De bestreden uitingen
Het betreft:
1) de website www.toyota.nl voor zover het betreft de tekst:
“Toyota verhoogt de Nationale Slooppremie tot € 2.000,- op alle nieuwe én gebruikte modellen!
Toyota verhoogt de Nationale Slooppremie tot € 2.000,-.

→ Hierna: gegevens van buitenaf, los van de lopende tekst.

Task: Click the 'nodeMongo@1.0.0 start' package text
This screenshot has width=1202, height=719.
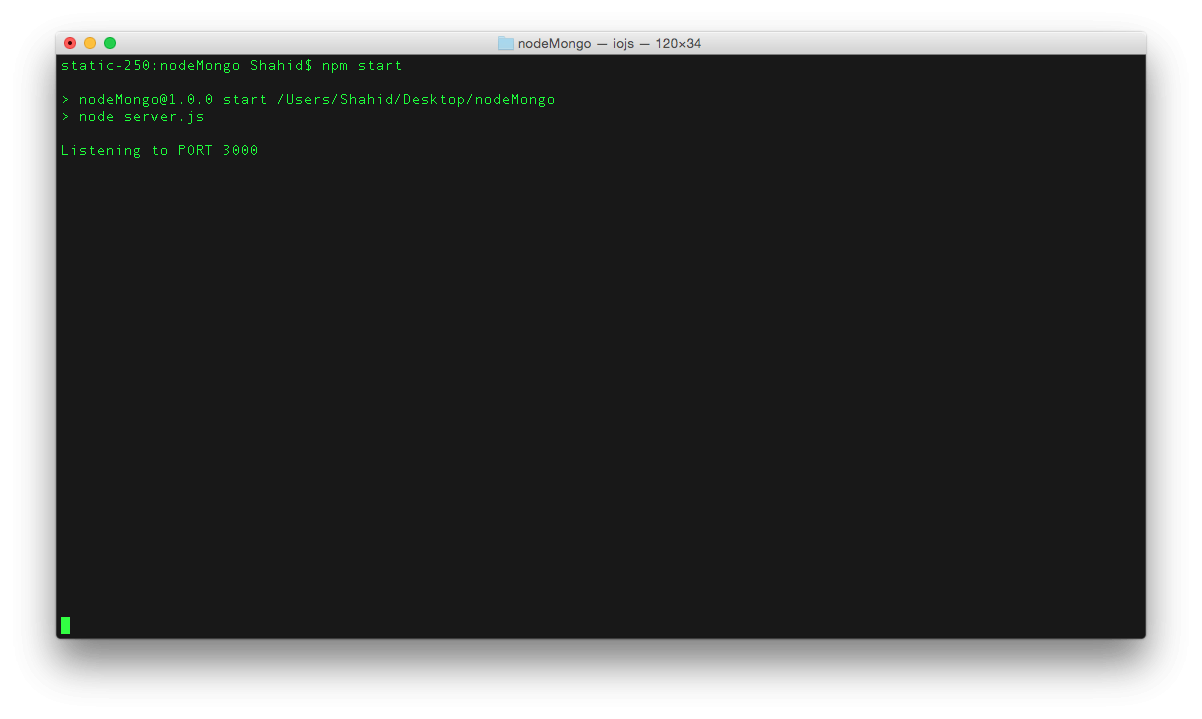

29 mei is de Nationale Sloopregeling van start gegaan. Een goed initiatief dat ervoor moet zorgen dat er steeds meer ‘groene’ in plaats van oude auto’s op de weg komen. Bijkomend voordeel is dat u een financiële vergoeding krijgt als u zo’n oude auto voor de sloop inlevert. Toyota verhoogt deze Nationale Slooppremie nu ook nog eens tot € 2.000,-! Dit betekent dat als u nu een nieuwe of gebruikte Toyota koopt, u bij inruil van een oude auto bovenop de Nationale Slooppremie een slooppremie van € 500,- ontvangt. (…)” en
2) een aan klaagster verzonden brief waarin onder meer staat:
“Toyota verhoogt de Nationale Slooppremie tot € 2.000,-! Dit betekent dat als u nu een nieuwe of gebruikte Toyota koopt, u bij inruil van een oude auto bovenop de Nationale Slooppremie een slooppremie van € 500,- ontvangt. (…)
De klacht
Toen klaagster bij een garage haar oude auto voor een Toyota wilde inruilen, bleek zij niet in aanmerking te komen voor de extra slooppremie van € 500,–, omdat die garage geen officiële Toyota dealer is. In de gewraakte reclame-uitingen staat niet dat men, om voor deze premie in aanmerking te komen, de auto bij een erkende Toyota dealer dient te kopen. Klaagster acht dit misleidend.
Het verweer
Het is altijd de bedoeling van adverteerder geweest dat men alleen recht heeft op € 500,– extra slooppremie, indien men een nieuwe of gebruikte auto koopt bij de erkende Toyota dealer. Om verdere misverstanden te voorkomen, vermeldt adverteerder voortaan in haar communicatie dat als voorwaarde voor de € 500,– extra slooppremie geldt, dat men de nieuwe of gebruikte auto bij een officiële Toyota dealer dient te kopen.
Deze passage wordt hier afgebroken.